Ce qui précède n’est pas une précaution oratoire pour présenter, une fois de plus, les Straub et leur cinéma comme «incontournables», «ascètes rigoureux», «sublimes mais chiants». Cela n’a été que trop fait. Et puis il y a trop de ressentiment dans la façon dont on dit du bien des «purs», trop de haine envers l’illusion qu’ils nous donnent d’avoir choisi eux-mêmes, c’est-à-dire sans nous, les contradictions où vivre (les Saints sont infréquentables, on ne peut les rencontrer que de temps en temps, d’où l’I.S).

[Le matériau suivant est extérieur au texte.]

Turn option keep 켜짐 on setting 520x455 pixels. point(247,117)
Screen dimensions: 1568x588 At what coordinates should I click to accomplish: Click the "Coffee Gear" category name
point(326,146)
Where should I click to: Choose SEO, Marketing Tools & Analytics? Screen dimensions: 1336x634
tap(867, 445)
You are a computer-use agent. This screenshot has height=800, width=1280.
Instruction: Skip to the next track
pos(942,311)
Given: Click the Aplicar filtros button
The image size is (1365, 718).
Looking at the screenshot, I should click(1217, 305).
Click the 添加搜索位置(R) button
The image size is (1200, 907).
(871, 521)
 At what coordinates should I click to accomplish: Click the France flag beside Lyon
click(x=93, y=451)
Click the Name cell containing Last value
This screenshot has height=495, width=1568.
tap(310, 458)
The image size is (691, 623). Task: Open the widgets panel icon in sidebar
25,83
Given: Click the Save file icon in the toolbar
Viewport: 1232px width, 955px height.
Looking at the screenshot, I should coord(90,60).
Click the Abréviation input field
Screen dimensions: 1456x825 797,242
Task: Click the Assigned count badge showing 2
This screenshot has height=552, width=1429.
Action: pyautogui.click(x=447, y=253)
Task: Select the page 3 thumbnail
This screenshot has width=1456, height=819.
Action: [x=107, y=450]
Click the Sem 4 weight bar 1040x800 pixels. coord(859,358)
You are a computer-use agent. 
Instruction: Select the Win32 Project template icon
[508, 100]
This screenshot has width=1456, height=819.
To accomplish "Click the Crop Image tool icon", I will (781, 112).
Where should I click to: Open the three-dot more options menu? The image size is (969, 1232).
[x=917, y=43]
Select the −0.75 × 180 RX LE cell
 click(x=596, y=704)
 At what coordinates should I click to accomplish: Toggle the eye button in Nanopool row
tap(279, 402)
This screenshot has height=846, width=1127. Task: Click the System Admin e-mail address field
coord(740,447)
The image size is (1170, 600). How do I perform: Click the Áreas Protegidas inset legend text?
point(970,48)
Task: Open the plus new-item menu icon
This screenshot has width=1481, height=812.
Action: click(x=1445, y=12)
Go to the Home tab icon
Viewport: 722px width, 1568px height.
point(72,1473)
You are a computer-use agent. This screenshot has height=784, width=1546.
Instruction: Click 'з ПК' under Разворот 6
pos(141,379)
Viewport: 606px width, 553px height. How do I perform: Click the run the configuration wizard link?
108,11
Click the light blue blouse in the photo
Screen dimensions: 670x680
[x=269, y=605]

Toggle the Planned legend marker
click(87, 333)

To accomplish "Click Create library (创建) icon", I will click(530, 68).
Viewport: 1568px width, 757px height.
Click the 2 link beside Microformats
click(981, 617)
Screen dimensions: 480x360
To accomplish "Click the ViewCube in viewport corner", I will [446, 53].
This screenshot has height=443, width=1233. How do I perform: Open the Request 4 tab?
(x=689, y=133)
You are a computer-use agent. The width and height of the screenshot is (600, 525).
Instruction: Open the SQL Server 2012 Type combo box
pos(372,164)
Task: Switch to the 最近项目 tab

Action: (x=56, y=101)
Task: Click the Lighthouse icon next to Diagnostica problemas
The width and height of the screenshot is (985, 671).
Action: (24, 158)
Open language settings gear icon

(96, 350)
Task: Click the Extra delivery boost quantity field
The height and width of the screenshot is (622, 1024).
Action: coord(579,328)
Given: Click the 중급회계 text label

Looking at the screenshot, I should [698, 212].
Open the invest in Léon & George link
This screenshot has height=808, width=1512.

Ensuite il y a que depuis 1962, neuf longs métrages et cinq courts constituent – qu’on le veuille ou non – une œuvre (prenez garde à ce petit mot : il y aura encore des beaux films mais qui nous dit qu’il y a aura encore des «œuvres» de cinéma?).

Enfin, le temps joue pour les Straub. Pas parce qu’ils deviendraient soudain très populaires (encore qu’Amerika/Klassenverhältnisse soit leur film le plus limpide) mais parce que la distance qu’ils ont mis très tôt entre eux et le «monde du cinéma» et la solitude qui est le lot de ceux qui ne comptent «que sur leur propres forces» deviennent le sort commun et obligé des cinéastes plus jeunes, qui aujourd’hui, c’est-à-dire bien tard, auraient la légèreté de vouloir bénéficier de l’aura romantique et de la «liberté d’expression» de l’auteur sans avoir eu le temps s’aguerrir à ce que cela signifie. Ce temps, les Straub, (sans doute parce qu’ils étaient deux) n’ont pas perdu du temps à le prendre. Et si, ce soir-là, dans l’entresol cafardeux de Beaubourg, il y avait quelque chose de fort qui passait dans ce qu’ils disaient, quelque chose qui interroge le monde par le moyen du cinéma, c’est qu’ils ont mis tout leur orgueil à penser que rien, jamais, ne leur serait dû.